(Beginning of Provided data)

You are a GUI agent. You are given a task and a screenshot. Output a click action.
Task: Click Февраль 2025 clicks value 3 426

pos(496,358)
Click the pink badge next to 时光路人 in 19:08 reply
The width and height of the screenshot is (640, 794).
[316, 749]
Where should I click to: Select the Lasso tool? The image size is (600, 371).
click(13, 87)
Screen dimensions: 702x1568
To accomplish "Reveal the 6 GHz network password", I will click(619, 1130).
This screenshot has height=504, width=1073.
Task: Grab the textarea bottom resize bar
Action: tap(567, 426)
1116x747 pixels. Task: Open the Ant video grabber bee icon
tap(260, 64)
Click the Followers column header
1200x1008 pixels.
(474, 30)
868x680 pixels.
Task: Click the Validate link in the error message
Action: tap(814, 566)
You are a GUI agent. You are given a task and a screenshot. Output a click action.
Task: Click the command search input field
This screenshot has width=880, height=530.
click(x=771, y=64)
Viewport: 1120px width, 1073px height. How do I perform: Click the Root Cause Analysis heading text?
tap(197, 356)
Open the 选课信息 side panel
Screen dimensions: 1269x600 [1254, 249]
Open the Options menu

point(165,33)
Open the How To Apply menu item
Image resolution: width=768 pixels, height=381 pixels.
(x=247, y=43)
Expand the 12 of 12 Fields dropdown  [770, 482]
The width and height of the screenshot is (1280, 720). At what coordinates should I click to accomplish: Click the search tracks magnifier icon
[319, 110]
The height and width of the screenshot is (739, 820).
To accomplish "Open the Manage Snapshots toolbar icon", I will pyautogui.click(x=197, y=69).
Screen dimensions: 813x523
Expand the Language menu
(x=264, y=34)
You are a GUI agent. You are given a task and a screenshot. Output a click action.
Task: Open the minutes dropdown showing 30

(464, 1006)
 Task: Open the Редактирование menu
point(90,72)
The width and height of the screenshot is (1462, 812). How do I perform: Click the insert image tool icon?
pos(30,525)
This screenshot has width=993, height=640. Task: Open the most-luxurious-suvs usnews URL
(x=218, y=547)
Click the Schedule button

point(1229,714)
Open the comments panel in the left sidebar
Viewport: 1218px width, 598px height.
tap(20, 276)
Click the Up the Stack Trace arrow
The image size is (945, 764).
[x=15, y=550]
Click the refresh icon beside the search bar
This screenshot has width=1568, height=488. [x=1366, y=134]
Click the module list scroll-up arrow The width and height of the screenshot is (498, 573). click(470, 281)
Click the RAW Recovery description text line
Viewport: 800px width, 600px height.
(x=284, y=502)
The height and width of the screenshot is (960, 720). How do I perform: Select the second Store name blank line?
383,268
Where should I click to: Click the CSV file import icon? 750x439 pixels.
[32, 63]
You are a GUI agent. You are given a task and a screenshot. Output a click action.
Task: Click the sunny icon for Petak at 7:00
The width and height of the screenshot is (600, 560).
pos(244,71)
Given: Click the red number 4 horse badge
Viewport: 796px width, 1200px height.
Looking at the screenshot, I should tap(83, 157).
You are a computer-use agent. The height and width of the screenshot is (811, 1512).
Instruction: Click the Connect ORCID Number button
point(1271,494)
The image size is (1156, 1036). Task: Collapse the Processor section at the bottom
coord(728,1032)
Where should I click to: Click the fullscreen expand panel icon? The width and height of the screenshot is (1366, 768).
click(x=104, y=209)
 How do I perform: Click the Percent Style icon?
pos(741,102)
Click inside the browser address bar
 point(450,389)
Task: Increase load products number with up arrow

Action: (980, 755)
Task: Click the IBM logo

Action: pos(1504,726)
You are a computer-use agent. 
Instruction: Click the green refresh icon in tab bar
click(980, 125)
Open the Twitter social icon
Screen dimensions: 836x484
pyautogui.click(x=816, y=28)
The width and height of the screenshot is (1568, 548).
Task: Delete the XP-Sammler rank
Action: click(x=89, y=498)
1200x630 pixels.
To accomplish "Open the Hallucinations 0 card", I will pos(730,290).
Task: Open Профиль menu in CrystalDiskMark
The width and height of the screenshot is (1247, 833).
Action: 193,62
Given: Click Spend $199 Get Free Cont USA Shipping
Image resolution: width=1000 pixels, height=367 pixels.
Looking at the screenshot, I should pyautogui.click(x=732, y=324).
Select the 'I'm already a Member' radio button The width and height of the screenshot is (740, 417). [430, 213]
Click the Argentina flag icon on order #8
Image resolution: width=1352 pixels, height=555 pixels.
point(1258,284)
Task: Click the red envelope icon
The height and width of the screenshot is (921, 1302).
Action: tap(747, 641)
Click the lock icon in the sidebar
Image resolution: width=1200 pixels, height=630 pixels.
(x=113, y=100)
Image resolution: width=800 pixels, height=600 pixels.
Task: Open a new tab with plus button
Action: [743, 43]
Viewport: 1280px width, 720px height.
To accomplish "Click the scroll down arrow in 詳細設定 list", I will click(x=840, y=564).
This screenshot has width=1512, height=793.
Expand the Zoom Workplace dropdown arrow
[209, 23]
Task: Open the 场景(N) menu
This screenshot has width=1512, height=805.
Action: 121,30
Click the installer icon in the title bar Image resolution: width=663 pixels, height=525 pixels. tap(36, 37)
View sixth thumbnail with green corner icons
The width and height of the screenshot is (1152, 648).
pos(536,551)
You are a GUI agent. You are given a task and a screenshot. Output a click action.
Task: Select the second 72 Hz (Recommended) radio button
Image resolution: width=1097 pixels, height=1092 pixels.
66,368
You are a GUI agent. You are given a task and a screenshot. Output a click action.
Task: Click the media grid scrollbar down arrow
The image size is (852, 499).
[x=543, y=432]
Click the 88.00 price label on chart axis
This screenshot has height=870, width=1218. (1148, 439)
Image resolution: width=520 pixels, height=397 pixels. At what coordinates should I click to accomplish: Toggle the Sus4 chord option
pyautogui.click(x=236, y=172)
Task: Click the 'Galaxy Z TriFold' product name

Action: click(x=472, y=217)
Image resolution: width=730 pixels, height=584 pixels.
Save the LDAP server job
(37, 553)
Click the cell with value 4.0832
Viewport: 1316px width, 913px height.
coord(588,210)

(End of Provided data)

__Work instructions__
Lines with the word "badge": tally them across the material and give only the total.

__Answer below__
2